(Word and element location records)

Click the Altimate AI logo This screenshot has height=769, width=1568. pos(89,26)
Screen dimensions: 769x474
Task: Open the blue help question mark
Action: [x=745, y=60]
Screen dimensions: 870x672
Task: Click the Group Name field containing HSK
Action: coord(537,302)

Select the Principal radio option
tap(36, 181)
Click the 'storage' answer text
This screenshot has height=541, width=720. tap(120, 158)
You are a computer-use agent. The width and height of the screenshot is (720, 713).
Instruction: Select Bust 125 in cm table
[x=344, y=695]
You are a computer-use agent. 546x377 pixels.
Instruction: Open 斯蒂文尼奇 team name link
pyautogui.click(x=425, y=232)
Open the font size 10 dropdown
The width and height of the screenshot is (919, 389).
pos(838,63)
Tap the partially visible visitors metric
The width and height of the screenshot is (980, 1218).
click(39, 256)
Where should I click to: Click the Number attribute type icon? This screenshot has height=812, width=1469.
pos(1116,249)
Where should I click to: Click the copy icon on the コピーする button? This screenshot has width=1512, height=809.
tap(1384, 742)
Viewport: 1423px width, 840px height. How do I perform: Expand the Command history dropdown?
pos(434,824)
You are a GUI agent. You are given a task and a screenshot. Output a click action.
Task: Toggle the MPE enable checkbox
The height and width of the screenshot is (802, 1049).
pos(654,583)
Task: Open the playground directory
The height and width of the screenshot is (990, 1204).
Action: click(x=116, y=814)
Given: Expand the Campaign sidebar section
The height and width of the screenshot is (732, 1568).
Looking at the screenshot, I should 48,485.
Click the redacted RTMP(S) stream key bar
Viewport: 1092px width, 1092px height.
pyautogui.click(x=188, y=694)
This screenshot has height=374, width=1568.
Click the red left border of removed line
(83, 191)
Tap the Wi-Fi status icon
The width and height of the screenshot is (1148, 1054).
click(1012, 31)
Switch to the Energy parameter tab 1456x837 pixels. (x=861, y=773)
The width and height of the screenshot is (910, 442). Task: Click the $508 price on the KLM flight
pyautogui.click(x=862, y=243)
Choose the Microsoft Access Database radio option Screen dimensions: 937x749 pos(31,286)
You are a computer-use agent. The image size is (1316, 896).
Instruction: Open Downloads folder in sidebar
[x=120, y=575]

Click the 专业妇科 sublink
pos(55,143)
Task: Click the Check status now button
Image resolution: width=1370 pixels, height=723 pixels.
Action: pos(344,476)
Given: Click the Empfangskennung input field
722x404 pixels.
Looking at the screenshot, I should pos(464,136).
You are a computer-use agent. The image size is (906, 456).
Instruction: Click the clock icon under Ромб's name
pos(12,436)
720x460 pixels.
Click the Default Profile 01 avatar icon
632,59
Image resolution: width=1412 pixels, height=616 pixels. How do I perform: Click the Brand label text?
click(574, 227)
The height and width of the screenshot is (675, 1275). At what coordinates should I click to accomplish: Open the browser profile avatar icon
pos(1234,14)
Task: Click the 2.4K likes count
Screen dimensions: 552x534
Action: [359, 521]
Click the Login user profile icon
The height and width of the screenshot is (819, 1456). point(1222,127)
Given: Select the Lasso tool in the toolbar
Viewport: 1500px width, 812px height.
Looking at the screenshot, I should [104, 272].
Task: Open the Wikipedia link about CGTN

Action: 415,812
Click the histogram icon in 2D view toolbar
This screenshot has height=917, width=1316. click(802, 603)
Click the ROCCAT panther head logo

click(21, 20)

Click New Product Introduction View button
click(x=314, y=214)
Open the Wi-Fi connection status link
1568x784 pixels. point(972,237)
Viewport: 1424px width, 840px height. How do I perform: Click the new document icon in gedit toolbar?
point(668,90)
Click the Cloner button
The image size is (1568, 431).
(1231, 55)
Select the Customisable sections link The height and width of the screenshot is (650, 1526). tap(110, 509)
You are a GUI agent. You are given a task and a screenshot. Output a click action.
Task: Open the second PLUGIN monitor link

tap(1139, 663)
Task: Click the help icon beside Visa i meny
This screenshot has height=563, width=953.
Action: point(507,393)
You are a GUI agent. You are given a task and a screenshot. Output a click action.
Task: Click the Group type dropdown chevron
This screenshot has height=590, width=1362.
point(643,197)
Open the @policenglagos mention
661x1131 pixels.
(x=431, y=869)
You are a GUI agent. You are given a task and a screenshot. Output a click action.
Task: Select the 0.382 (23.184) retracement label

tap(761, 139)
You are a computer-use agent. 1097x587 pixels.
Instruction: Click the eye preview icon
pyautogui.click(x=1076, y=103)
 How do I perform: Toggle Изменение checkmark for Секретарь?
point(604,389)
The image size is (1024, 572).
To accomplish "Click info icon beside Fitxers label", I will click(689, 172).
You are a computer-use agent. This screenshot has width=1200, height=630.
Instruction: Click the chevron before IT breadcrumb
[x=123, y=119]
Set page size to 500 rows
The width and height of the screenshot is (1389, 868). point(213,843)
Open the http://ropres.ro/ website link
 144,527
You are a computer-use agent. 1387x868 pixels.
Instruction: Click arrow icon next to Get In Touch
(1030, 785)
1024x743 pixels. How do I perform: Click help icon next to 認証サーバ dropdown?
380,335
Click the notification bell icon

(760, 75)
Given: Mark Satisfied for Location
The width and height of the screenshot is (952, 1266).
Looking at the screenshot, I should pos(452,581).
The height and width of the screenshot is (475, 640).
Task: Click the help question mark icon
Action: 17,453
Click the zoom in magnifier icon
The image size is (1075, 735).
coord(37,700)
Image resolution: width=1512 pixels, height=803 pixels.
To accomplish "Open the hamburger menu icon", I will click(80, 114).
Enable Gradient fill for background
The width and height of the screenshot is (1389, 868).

Short problem: Format the data from the line containing "1024x743 pixels. How" through the end as a numbered list, omitting blank lines.

Right answer:
1. 1024x743 pixels. How do I perform: Click help icon next to 認証サーバ dropdown?
2. 380,335
3. Click the notification bell icon
4. (760, 75)
5. Given: Mark Satisfied for Location
6. The width and height of the screenshot is (952, 1266).
7. Looking at the screenshot, I should pos(452,581).
8. The height and width of the screenshot is (475, 640).
9. Task: Click the help question mark icon
10. Action: 17,453
11. Click the zoom in magnifier icon
12. The image size is (1075, 735).
13. coord(37,700)
14. Image resolution: width=1512 pixels, height=803 pixels.
15. To accomplish "Open the hamburger menu icon", I will click(80, 114).
16. Enable Gradient fill for background
17. The width and height of the screenshot is (1389, 868).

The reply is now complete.